- _PROBLEMS TO SOLVE_:
**A.** In the mailing-list thread about the cloudpickle update, which fix included in the upgrade worries the writer because PySpark already has a custom fix for it?
**B.** Pick up the mailing-list thread about the cloudpickle update and continue it from where it stops.

- _SELECTED TEXT_:
————————

Re: Thoughts on Cloudpickle Update

Hyukjin Kwon Fri, 19 Jan 2018 00:31:33 -0800

> So given that it fixes some real world bugs, any particular reason why?
Would you be comfortable with doing it in 2.3.1?


Ah, I don't feel strongly about this but RC2 will be running on and
cloudpickle's quite core fix to PySpark. Just thought we might want to have
enough time with it.

One worry is, upgrading it includes a fix about namedtuple too where
PySpark has a custom fix.
I would like to check few things about this.

So, yea, it's vague. I wouldn't stay against if you'd prefer.




2018-01-19 16:42 GMT+09:00 Holden Karau <[email protected]>:

>
>
> On Jan 19, 2018 7:28 PM, "Hyukjin Kwon" <[email protected]> wrote:
>
> > Is it an option to match the latest version of cloudpickle and still
> set protocol level 2?
>
> IMHO, I think this can be an option but I am not fully sure yet if we
> should/could go ahead for it within Spark 2.X. I need some
> investigations including things about Pyrolite.

————————

(Records for locating displayed items)
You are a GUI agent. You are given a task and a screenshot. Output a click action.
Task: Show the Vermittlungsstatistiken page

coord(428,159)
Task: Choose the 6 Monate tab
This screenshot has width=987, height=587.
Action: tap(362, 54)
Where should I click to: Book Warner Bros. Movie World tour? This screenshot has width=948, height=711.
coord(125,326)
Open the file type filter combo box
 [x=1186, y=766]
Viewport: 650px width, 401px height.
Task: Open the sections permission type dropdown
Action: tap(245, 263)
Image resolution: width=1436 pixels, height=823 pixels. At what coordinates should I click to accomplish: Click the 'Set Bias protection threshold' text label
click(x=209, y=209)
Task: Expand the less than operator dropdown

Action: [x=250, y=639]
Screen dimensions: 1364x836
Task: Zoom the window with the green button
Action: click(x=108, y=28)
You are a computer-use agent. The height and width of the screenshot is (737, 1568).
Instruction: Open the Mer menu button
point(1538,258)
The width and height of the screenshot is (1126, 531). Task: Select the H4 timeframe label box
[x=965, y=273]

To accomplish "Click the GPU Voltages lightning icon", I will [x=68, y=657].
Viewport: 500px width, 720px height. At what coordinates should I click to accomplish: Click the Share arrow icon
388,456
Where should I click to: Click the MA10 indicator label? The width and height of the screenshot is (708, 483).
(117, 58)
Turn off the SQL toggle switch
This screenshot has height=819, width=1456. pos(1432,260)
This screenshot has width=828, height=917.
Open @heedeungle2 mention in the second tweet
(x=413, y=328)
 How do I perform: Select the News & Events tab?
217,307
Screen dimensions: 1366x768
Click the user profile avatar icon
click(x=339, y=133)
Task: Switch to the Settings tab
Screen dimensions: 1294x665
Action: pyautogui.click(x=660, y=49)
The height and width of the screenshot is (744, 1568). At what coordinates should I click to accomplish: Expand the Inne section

————————

- _RESPONSES PER TASK_:
**A.** A fix about namedtuple.

**B.**
>
> Let's go ahead with matching it to 0.4.2 first. I am quite clear on
> matching it to 0.4.2 at least.
>
> So given that there is a follow up on which fixes a regression if we're
> not comfortable doing the latest version let's double-check that the
> version we do upgrade to doesn't have that regression.
>
>
>
> > I agree that upgrading to try and match version 0.4.2 would be a good
> starting point. Unless no one objects, I will open up a JIRA and try to do
> this.
>
> Yup but I think we shouldn't make this into Spark 2.3.0 to be clear.
>
> So given that it fixes some real world bugs, any particular reason why?
> Would you be comfortable with doing it in 2.3.1?
>
>
>
> > Also lets try to keep track in our commit messages which version of
> cloudpickle we end up upgrading to.
>
> +1: PR description, commit message or any unit to identify each will be 
> useful.
> It should be easier once we have a matched version.
>
>
>
> 2018-01-19 12:55 GMT+09:00 Holden Karau <[email protected]>:
>
>> So if there are different version of Python on the cluster machines I
>> think that's already unsupported so I'm not worried about that.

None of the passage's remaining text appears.